Pemahaman tersebut haruslah bisa sampai kepada umat islam hari ini, agar tidak mudah terlena pada bungkus yang ada pada partai politik ataupun individu yang mengatasnamakan Islam namun pada hakikatnya tidak memahami sama sekali tujuan dan juga metode yang ada di dalam Islam, sehingga akhirnya Fikrah dan Thariqahnya tadi tercampur dengan berbagai pemahaman diluar dari Islam.
Selain itu, peran partai politik islam yang shahih tadi haruslah benar-benar bisa hadir ditengah-tengah umat hari ini, sebagai pemimpin yang akan mengarahkan umat pada penerapan islam secara menyeluruh (kaffah) dengan dakwah menyeru pada yang ma’ruf dan mencegah dari yang munkar.
Adanya interaksi Partai Politik Islam yang shahih ini dengan masyarakat adalah salah satu tahap demi terwujudnya kebangkitan islam. Ketika kelak kepemimpinan islam dalam bingkai khilafah bisa kembali ke pangkuan umat, segala probematika umat hari ini akan bisa tersolusikan dengan islam. Karna pada hakikatnya Islam dan juga kekuasaan ada satu kesatuan yang tidak bisa dipisahkan.

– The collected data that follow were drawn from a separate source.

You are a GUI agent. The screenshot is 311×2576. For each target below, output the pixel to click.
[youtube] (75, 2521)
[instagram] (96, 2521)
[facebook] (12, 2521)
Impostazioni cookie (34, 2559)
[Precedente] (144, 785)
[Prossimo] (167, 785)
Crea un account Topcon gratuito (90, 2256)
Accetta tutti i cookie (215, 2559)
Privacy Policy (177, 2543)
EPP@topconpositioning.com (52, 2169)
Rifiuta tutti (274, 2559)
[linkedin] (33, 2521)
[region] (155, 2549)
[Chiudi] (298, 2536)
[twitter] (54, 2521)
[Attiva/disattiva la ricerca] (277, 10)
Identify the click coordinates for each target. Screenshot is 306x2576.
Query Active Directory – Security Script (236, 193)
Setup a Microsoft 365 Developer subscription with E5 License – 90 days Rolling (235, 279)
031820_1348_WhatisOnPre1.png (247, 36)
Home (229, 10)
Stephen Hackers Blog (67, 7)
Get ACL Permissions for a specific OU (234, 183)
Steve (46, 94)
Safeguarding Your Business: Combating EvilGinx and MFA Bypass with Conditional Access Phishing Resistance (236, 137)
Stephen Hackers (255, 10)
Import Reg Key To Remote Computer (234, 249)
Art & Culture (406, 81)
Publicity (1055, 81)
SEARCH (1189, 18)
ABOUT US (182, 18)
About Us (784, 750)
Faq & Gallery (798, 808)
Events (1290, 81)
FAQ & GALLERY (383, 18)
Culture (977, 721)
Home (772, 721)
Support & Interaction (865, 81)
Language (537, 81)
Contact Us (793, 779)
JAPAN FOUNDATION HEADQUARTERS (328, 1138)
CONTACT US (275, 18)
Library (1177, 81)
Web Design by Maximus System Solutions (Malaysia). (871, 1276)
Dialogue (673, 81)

Berangkat dari penjelasan diatas, maka ketika islam yang menjadi falsafah kehidupan yang akan membimbing manusia, tidak akan membuka peluang adanya politisasi agama atau menjadikan agama sebagai alat untuk meraih kekuasaan sebagaimana yang ada pada sistem Kapitalis hari ini, karena di dalam islam, tujuan hidup manusia adalah untuk mencapai Ridho Allah semata sehingga harus senantiasa terikat dengan perintah dan larangan-Nya. Maka, Islam ditempatkan di posisi yang paling mulia dan paling tinggi agar umat manusia bisa berjalan sesuai dengan arahan dari sang pencipta manusia, alam semesta, dan kehidupan, yaitu Allah SWT.